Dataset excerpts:
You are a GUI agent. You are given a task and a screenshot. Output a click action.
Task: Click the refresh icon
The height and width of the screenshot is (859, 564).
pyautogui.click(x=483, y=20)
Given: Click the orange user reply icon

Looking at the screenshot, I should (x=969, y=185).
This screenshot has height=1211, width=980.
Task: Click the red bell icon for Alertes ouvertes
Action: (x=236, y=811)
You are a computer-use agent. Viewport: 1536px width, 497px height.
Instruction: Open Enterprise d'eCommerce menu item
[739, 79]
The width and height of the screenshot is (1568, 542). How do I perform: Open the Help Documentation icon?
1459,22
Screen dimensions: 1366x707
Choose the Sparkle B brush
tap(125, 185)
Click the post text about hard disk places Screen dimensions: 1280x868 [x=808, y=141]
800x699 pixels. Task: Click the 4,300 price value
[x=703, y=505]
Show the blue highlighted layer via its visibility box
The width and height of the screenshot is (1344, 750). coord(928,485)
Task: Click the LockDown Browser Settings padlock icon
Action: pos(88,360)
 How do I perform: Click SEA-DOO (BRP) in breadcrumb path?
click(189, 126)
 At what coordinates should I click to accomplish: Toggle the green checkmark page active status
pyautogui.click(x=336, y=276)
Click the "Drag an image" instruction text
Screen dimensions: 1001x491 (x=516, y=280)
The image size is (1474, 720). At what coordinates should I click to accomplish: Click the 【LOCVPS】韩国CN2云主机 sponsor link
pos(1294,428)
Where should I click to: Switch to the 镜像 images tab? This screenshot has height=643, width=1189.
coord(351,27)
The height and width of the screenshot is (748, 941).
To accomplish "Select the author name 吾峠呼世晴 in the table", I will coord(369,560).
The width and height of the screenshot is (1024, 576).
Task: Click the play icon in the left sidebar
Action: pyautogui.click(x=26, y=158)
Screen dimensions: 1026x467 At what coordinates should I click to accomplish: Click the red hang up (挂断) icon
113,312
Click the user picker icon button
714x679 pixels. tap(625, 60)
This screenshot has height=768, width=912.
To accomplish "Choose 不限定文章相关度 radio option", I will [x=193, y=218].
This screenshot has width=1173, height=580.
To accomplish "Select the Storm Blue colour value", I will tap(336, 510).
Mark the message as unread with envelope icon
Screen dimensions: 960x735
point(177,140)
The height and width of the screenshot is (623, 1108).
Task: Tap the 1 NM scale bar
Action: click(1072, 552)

Task directions: Copy out the records once more, with nothing altered.

Answer:
You are a GUI agent. You are given a task and a screenshot. Output a click action.
Task: Click the refresh icon
The height and width of the screenshot is (859, 564).
pyautogui.click(x=483, y=20)
Given: Click the orange user reply icon

Looking at the screenshot, I should (x=969, y=185).
This screenshot has height=1211, width=980.
Task: Click the red bell icon for Alertes ouvertes
Action: (x=236, y=811)
You are a computer-use agent. Viewport: 1536px width, 497px height.
Instruction: Open Enterprise d'eCommerce menu item
[739, 79]
The width and height of the screenshot is (1568, 542). How do I perform: Open the Help Documentation icon?
1459,22
Screen dimensions: 1366x707
Choose the Sparkle B brush
tap(125, 185)
Click the post text about hard disk places Screen dimensions: 1280x868 [x=808, y=141]
800x699 pixels. Task: Click the 4,300 price value
[x=703, y=505]
Show the blue highlighted layer via its visibility box
The width and height of the screenshot is (1344, 750). coord(928,485)
Task: Click the LockDown Browser Settings padlock icon
Action: pos(88,360)
 How do I perform: Click SEA-DOO (BRP) in breadcrumb path?
click(189, 126)
 At what coordinates should I click to accomplish: Toggle the green checkmark page active status
pyautogui.click(x=336, y=276)
Click the "Drag an image" instruction text
Screen dimensions: 1001x491 (x=516, y=280)
The image size is (1474, 720). At what coordinates should I click to accomplish: Click the 【LOCVPS】韩国CN2云主机 sponsor link
pos(1294,428)
Where should I click to: Switch to the 镜像 images tab? This screenshot has height=643, width=1189.
coord(351,27)
The height and width of the screenshot is (748, 941).
To accomplish "Select the author name 吾峠呼世晴 in the table", I will coord(369,560).
The width and height of the screenshot is (1024, 576).
Task: Click the play icon in the left sidebar
Action: pyautogui.click(x=26, y=158)
Screen dimensions: 1026x467 At what coordinates should I click to accomplish: Click the red hang up (挂断) icon
113,312
Click the user picker icon button
714x679 pixels. tap(625, 60)
This screenshot has height=768, width=912.
To accomplish "Choose 不限定文章相关度 radio option", I will [x=193, y=218].
This screenshot has width=1173, height=580.
To accomplish "Select the Storm Blue colour value", I will tap(336, 510).
Mark the message as unread with envelope icon
Screen dimensions: 960x735
point(177,140)
The height and width of the screenshot is (623, 1108).
Task: Tap the 1 NM scale bar
Action: click(1072, 552)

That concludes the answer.